Now, I did not have time to say anything about the third argument, which has some force, I think, for the pretribulational rapture and that’s the argument that I listed under capital C: The argument from the necessity of an interval between the Rapture and the Advent. Simply put, the argument is this; if the millennium is to be peopled by some saints in nonglorified bodies as even some posttribulationalist grant, though not all by any matter of means, if the millennium is to be peopled by individuals who go into it not having been resurrected, that is not having been caught up at the Rapture and not having been raised from the dead and given a new body at that time, then one asks the question where shall they come from if the Rapture and the Advent coincide? In other words, if all believers are caught up to meet the Lord in the air and are given new bodies and our Lord comes right to the earth, and if the Scriptures do teach that there are people who enter the millennium in nonglorified bodies as seem suggested by some passages like Isaiah chapter 65, verse 20, and even Revelation 7 through 10, then where do they come from? Posttribulational premillenialists find this their more difficult problem as for example Professor Liu, a very good student, admits in that book. So if you believe after your study of the word in the pretribulational Rapture you might want to look into that argument. It has been answered in this way by some saying that Jewish conversion that is national conversion follows the Rapture. In other words, the Lord comes. The church is caught up to meet him in the air and as a result of that then the nation as a whole is converted as they see the Lord returning and it is they who then enter into the millennium. In that case, that particular difficulty would be solved for a posttribulationalist. There are some questions that might be raised with reference to that and so I again we don’t have time to deal with that but I just suggest to you that that is one of the, I think, one of the better arguments for a pretribulational position.
That particular view with Jewish national conversion has some difficulties because it introduces an extreme bifurcation in the people of God alla dispensationalism, which usually those who are post-tribulationalist do not want to have.
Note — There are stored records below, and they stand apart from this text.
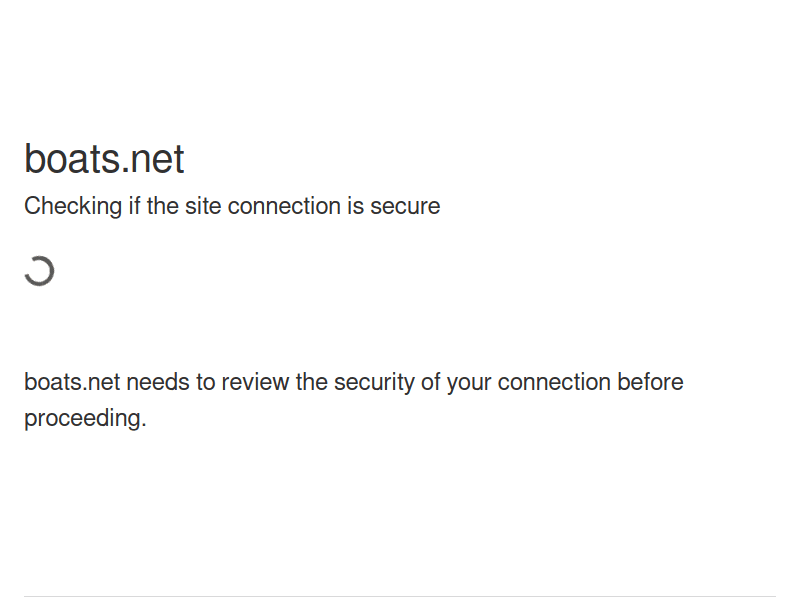Click the word "proceeding." on the last line

85,418
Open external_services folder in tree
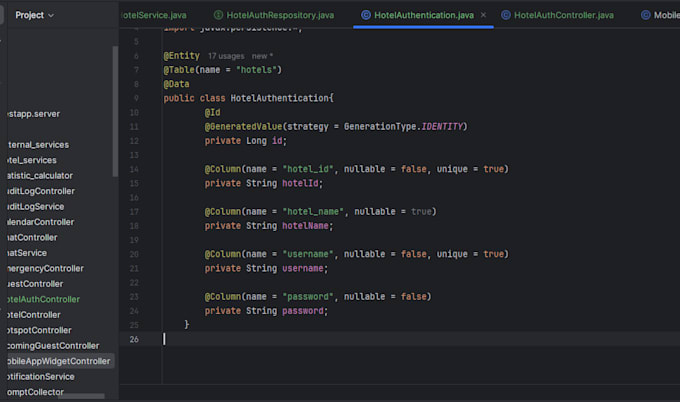 coord(38,144)
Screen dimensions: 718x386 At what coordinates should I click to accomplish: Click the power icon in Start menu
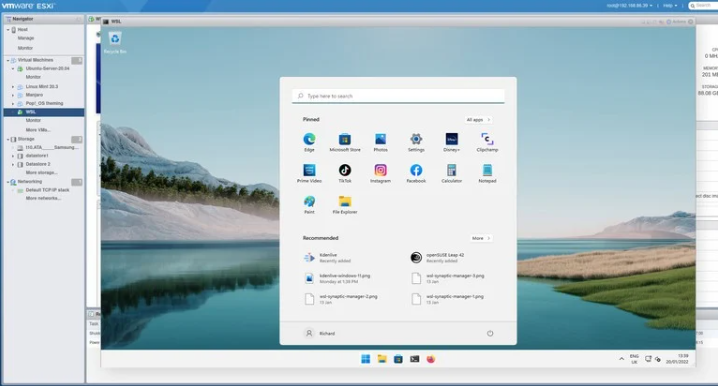(x=490, y=333)
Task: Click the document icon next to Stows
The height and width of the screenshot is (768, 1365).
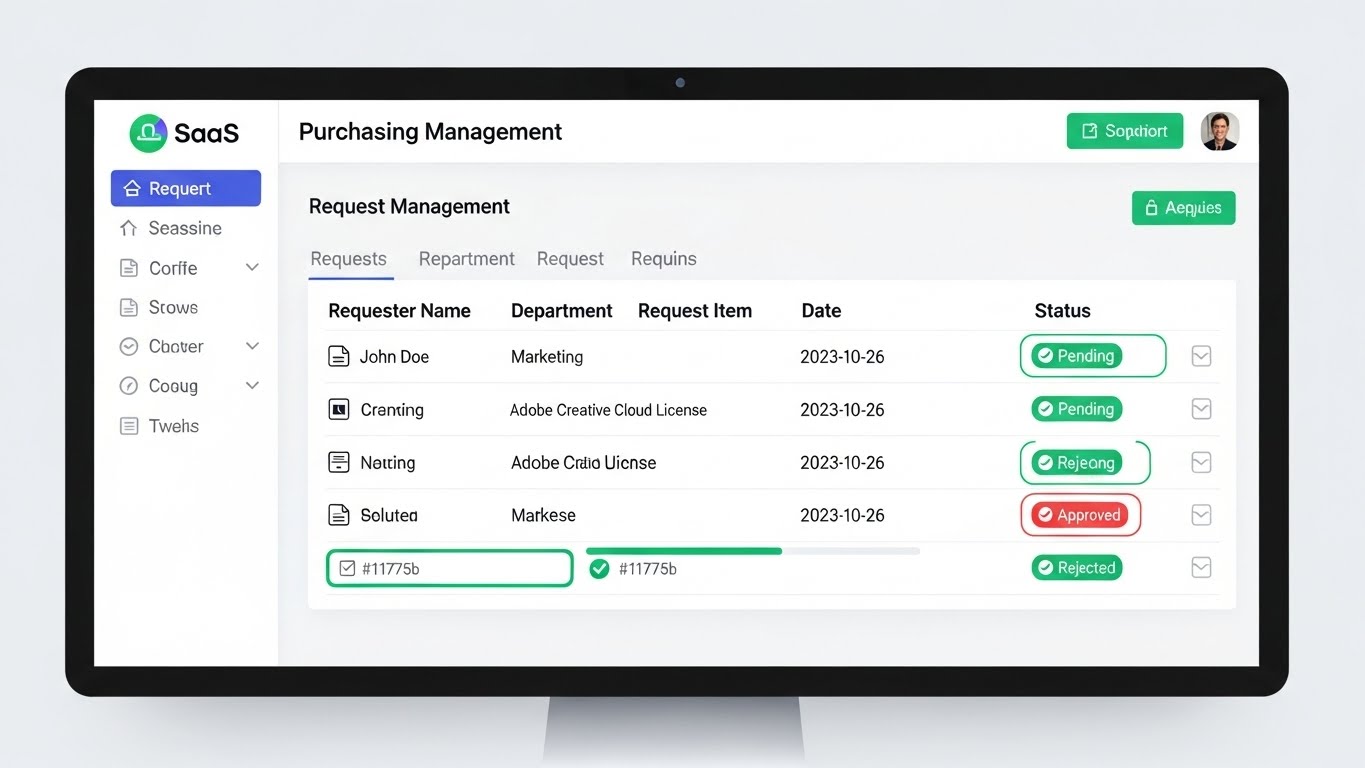Action: coord(130,307)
So anyway, those are arguments that are debated back and forth and I recommend to you that particular book for further study if you’re interested in that question.
Two things I’d like to say about that question. It’s unfortunate, I think, in the history of the Christian church in particularly in the history of Evangelicalism today that the Rapture question has been made such a major questions and in fact, has been a question that has divided believers from other believers. If you look at the whole teaching of the word of God and consider its breadth all of the divisions of systematic theology and then recognize that the division of eschatology is simply one aspect of this vast doctrine of Christian things and then recognize that in eschatology the Rapture is again a small part of the teaching of eschatology you can say, I think, that it’s a mistake to make that the issue by which Christians are divided from one another. Unfortunately, it has been done, however, and so to my mind that is a mistake. The first place, it’s a minor issue. It should be kept as a minor issue. In the second place, it should by no means by a dividing doctrine dividing Christians from one another. If you look at that doctrine, I think, as plainly as you can, I think you will find that it hinges upon inferences derived from texts of Scripture. There is nothing wrong with inference.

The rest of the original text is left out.